Not the calm smile he had given me at 9:08 a.m. Not the expensive smile he used with judges and widows and frightened clients holding manila folders. This one showed too many teeth.

“Claire,” he said, “there’s been a misunderstanding.”

I kept my phone faceup beside the settlement agreement.

The screen had already gone dim, but the delivered message still sat there like a lit match: Attached: Daniel’s recording.

Grant Bell cleared his throat. “Daniel, what is this?”

Daniel did not look at him. He looked at me the way men look at locks they forgot they installed.

“Why don’t we step outside?” he said softly.

I slid the unsigned agreement toward the center of the table with two fingers. The paper whispered over the polished wood.

“No.”

That one word changed the temperature of the room.

Daniel’s jaw shifted.
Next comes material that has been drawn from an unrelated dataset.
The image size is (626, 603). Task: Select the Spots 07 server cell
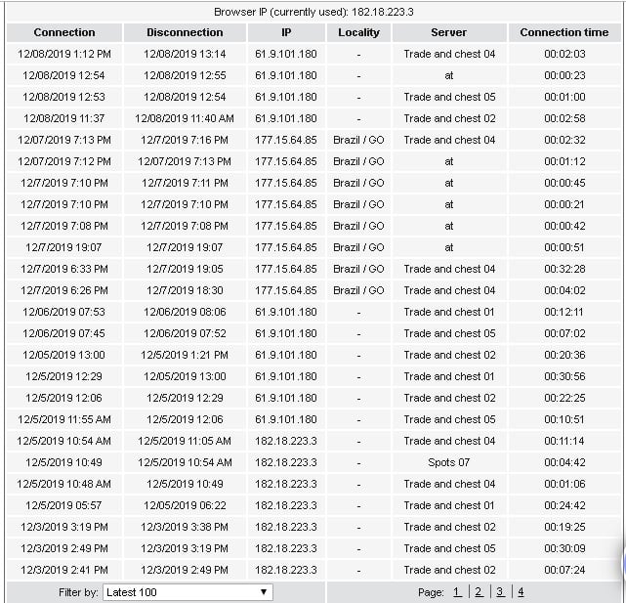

His left eye twitched once, just beneath the brow. The silver watch on his wrist flashed under the fluorescent light as he flattened both palms on the table.

“You are emotional,” he said. “You are under pressure. That is exactly why I advised you to settle.”

Grant looked from Daniel to me, then to the phone.

The door opened before Daniel could say anything else.

Maya Patel entered without rushing.

She was not tall, but the room made space for her anyway. Mid-40s, black suit, low bun, leather briefcase, rain still dotting the shoulders of her coat. Her eyes moved once across the table: unsigned papers, my phone, Daniel’s hand, Grant’s frozen pen.

Behind her stood a woman from reception holding a visitor badge, and behind that woman stood a building security guard with one hand resting near his radio.

Maya closed the door with a soft click.

“Ms. Whitman,” she said, “I’m Maya Patel. You sent me an audio file at 3:04 p.m.”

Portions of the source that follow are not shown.